The fire department came, en masse, sirens rising up over the sound of the blaze. And when it was over, there was no question as to what was left: nothing.

Nothing but a charred husk. Unusable, unsalvageable. The crowd had thinned by then, families with small children taking them away from the upsetting scene. They’d all moved on to the main fireworks display down at the beach. Though mainly they’d left so quickly to escape the smoke and debris. Sadie wished she could get carried away from it, too, but she had to watch, her own eyes gritty with ashes. She felt honor bound in so many ways.

Finally, all that remained were Liss, Jack, Kate, Eli, Lydia, Ace, Bud and the fishermen.

And Connor. Who stood alone, silent and in sharp contrast to the blackened ruins in front of him. Unmoving.

Liss was the one who broke from the small crowd and went to him, her hand going to his shoulder. He jerked away from her and walked back toward the main house, leaving Liss standing there with her arms folded beneath her breasts.
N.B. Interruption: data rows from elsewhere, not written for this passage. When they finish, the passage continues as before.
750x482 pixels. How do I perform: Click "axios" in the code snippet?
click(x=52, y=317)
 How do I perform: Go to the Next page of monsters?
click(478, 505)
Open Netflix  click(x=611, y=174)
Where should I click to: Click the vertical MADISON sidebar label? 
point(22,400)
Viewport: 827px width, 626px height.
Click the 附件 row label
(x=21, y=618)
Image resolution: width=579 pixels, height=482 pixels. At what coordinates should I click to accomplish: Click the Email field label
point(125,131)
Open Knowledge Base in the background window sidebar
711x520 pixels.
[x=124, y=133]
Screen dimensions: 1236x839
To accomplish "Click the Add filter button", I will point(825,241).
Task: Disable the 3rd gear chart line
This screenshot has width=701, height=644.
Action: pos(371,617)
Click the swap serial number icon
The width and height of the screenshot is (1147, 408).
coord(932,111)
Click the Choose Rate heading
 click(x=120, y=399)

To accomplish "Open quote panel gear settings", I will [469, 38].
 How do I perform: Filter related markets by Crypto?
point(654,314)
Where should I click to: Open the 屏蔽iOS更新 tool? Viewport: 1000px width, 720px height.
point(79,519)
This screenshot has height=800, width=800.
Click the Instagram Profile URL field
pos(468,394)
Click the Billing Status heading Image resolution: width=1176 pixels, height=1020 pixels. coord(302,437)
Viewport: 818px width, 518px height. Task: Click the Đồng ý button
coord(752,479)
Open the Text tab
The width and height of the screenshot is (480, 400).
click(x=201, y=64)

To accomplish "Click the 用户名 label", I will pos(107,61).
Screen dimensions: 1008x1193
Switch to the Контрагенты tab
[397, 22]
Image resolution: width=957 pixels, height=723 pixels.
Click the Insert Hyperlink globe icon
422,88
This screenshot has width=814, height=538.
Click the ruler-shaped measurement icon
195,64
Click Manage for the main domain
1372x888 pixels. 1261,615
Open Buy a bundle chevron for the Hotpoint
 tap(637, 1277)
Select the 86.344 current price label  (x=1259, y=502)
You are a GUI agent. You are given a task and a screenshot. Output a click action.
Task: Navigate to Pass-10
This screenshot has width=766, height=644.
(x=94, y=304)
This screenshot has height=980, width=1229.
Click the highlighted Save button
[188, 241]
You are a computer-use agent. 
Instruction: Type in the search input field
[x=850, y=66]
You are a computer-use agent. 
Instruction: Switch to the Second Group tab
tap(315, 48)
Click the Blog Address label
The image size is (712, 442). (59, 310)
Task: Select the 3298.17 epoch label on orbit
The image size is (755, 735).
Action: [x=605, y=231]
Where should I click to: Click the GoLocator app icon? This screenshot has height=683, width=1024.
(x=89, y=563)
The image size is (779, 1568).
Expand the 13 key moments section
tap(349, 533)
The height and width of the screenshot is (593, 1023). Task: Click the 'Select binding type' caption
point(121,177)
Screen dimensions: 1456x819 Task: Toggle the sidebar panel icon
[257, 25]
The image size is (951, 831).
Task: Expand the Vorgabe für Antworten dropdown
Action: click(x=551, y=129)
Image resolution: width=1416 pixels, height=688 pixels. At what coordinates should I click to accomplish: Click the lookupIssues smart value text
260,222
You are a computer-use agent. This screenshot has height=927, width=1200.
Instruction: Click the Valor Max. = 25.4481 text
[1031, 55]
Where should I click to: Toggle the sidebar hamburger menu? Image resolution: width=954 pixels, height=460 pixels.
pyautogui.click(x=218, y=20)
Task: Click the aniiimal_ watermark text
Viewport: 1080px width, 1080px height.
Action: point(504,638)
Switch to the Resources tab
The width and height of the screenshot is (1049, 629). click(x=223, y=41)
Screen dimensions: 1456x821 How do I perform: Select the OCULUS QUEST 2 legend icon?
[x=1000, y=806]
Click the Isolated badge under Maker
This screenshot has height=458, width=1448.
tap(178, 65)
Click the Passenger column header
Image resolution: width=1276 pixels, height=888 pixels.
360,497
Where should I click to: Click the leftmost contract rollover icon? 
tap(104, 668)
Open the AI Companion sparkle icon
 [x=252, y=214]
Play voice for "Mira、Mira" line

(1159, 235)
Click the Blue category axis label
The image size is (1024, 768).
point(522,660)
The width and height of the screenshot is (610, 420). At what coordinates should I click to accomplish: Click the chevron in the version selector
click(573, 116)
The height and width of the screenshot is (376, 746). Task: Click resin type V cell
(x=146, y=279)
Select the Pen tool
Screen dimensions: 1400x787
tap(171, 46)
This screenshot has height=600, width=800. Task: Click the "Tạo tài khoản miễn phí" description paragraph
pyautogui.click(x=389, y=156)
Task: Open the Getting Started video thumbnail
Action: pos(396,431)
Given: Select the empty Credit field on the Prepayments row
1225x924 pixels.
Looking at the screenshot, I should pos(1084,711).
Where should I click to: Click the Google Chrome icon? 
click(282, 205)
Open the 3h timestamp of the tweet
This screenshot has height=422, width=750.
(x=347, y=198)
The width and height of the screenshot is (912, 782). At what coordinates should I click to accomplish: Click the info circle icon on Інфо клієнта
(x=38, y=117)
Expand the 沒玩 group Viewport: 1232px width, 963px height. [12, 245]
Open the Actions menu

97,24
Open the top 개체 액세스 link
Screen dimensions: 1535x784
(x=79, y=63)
A moment later she took a deep breath and marched after him, a stubborn set to her jaw and shoulders, and for a moment, Sadie could only admire the other woman’s strength. Liss was a woman who stayed. A woman who went the tough rounds.

It made Sadie feel painfully inadequate, standing there in the semi-darkness, with cooling ashes just in front of her.

“Whatever you need, Eli,” Ace said. “You know we’re here to help out.”

“I know,” Eli said.

“Anything,” Lydia said. And Sadie knew she was ready to offer comfort as well, and Sadie couldn’t even be mad because she felt so unequal to the task.

“Probably we all just need sleep right now,” Eli said, forcing a smile.

Kate was standing silent, tears streaming down her cheeks, her shoulders shaking. Sadie moved nearer to her and put her arm around her. Feeling so inadequate to do anything to stanch the flow of grief around her.